Story: Programmer and Wired columnist David S. Bennahum recalls tales of a troubled youth – starting with his parents’ separation and leading to some juvenile delinquency – that was turned around when he was presented with the gift of an Atari 800 computer. Though he originally wanted to play games on it, Bennahum discovers a new love in the art of programming and hacking, and new ethical struggles in learning how to use that knowledge.

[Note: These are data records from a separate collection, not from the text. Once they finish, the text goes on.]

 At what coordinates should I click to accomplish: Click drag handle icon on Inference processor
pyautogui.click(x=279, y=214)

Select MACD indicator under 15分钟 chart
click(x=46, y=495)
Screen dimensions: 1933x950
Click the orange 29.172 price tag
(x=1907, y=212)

Review: I’ll come right out and say this upfront about “Extra Life” – it’s a great read (and I’m not alone in thinking that, as apparently the rights to the book have just recently been optioned for a movie), but whether or not you really “get” the book’s emotional core and its author’s struggles will depend on whether or not you were around and aware of the computer revolution as it was happening. If nothing else, Bennahum really latches on the sense of sheer wonder of growing up in that era. In his lifetime (and in mine), computer power where the consumer was concerned rose from pocket calculators and the Magnavox Odyssey to the modern era of multimedia and the internet. It’s hard to explain to anyone who didn’t experience the same learning and evolutionary curve at the same time, but the 70s and early 80s were a mind-boggling time to be alive and interested in technology. Bennahum does an outstanding job of getting that across.

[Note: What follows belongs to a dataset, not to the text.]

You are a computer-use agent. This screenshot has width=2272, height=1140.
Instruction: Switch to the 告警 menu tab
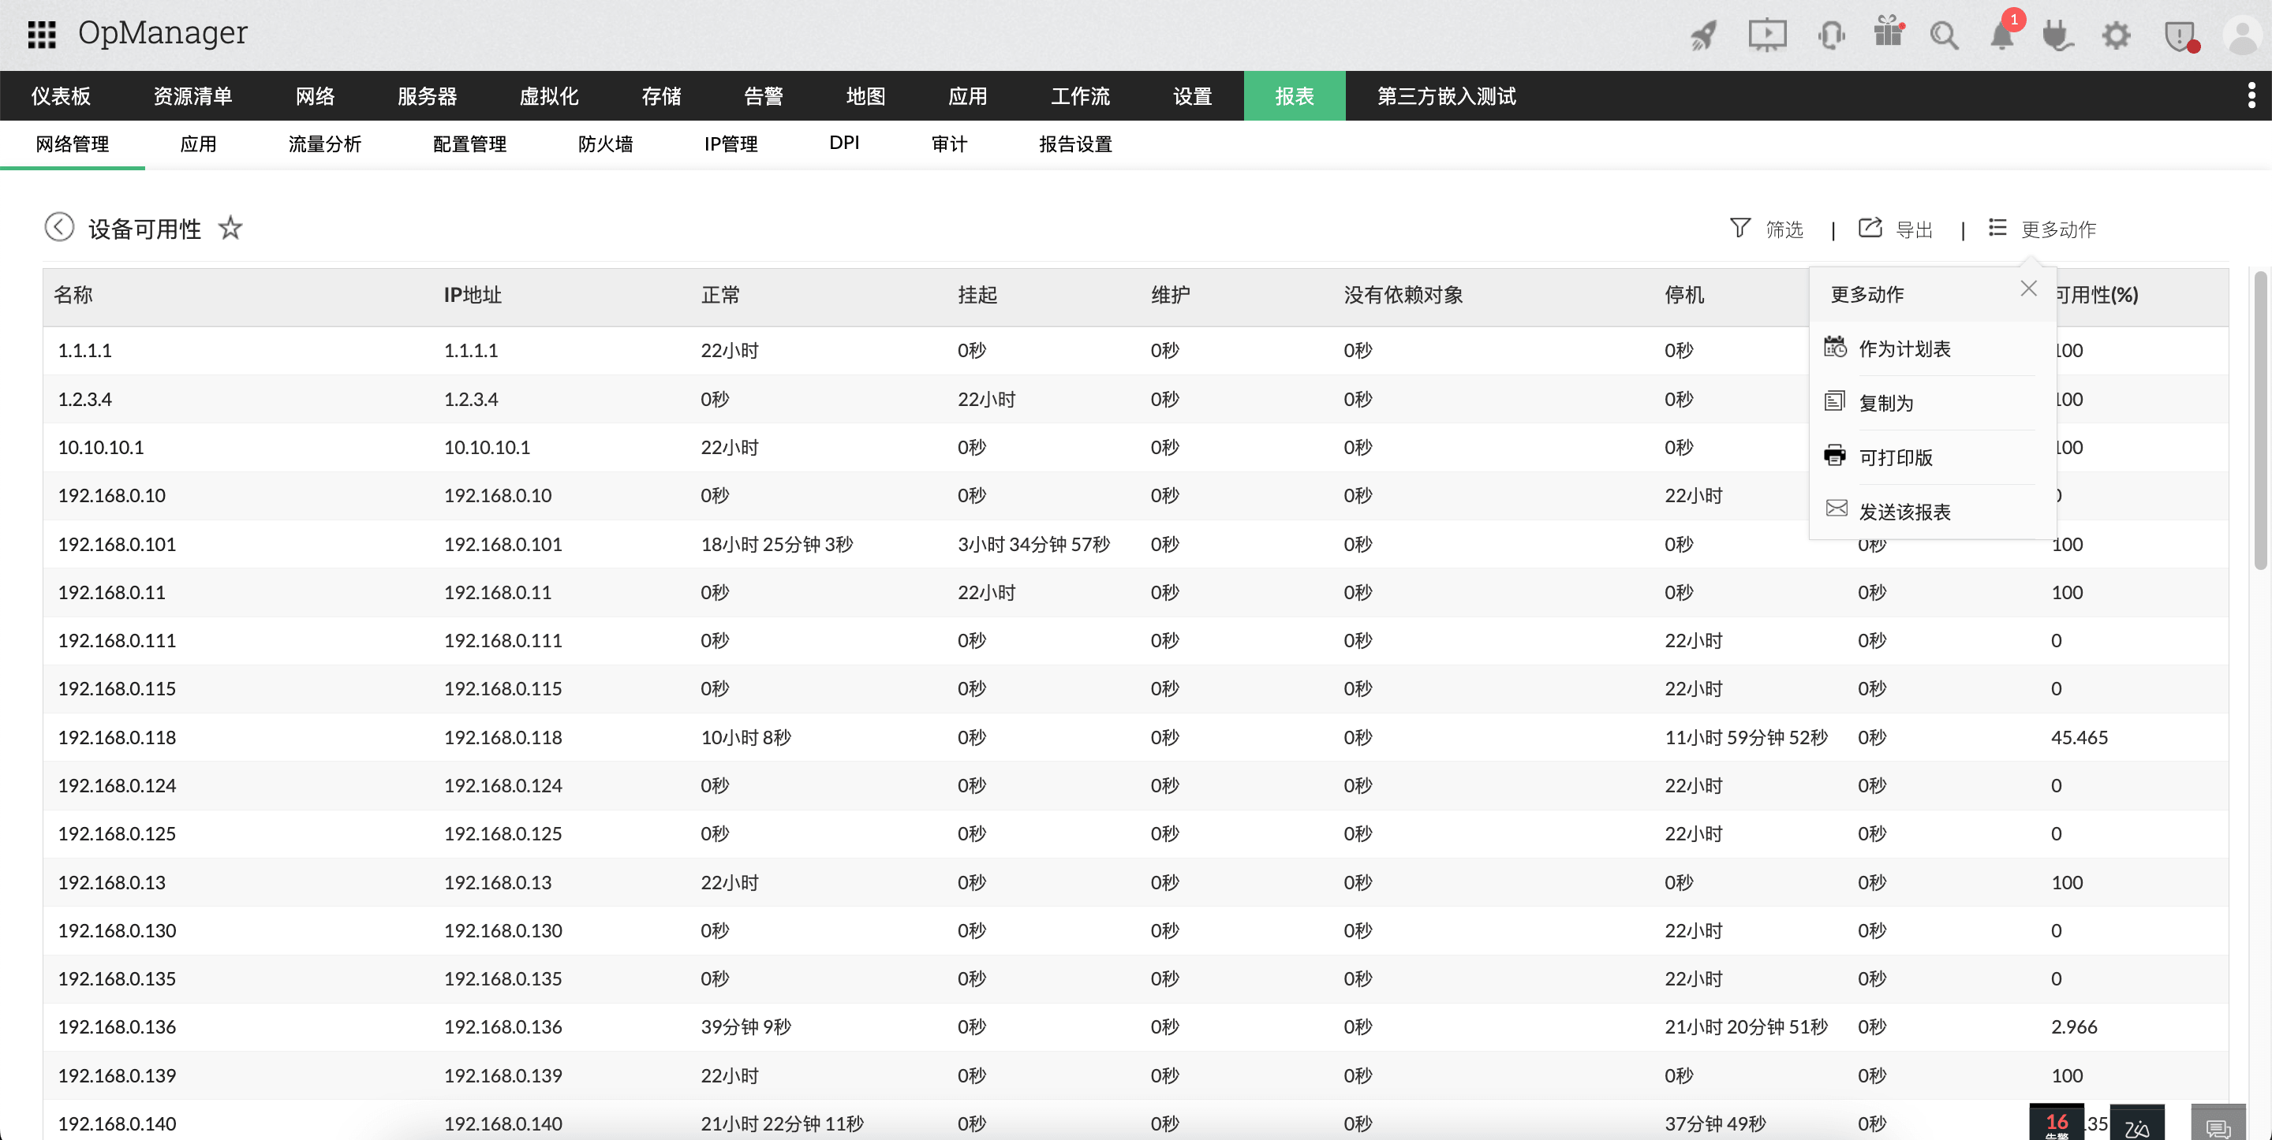point(764,95)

He also does a great job of telling a story of a childhood and adolescence that are already troubled, but could have gotten a lot worse. This is the emotional core of the book, as he charts his own descent and a bit of an epiphany that leads to him turning his life around, but he also charts the emotional curve of his younger sister, who doesn’t experience the same turnaround. If I had any problem with the book, it’s the way in which the thread about the author’s sister was handled. At one point he berates himself a bit, stating his belief that big brothers are supposed to protect their little sisters…but then we’re back to business as usual in the next paragraph. It’s a bit like a windup without a pitch. The rest of his personal story, however, and particularly how his fascination and love for the computer helped him get off of the downhill slope, resonates deeply with me.
The technical detail is impeccable, and yet not so technical as to lose the layman. I’ve never laid eyes on a PDP-11, but Bennahum was able to give me a feel for how that particular computer operated, enough that he’s able to start using the broad details of its operating procedures as metaphors in his storytelling. There are many instances like that where the book is very clever indeed, and it spices things up a lot.
Once he hits college, the author begins winding things down, retelling a nervous interview for a job at Microsoft to edge toward a discussion about how real code hackers and programmers have fallen by the wayside to make room for “power users,” and I can’t say I completely disagree with him there. (I’m probably more of a power user myself, come to think of it.) But that analysis of the evolution of the concept of user interface is fascinating to contemplate, almost worth another book on its own.
In the end, the only puzzling thing about “Extra Life” is why I haven’t seen its author’s name on the cover of another book yet.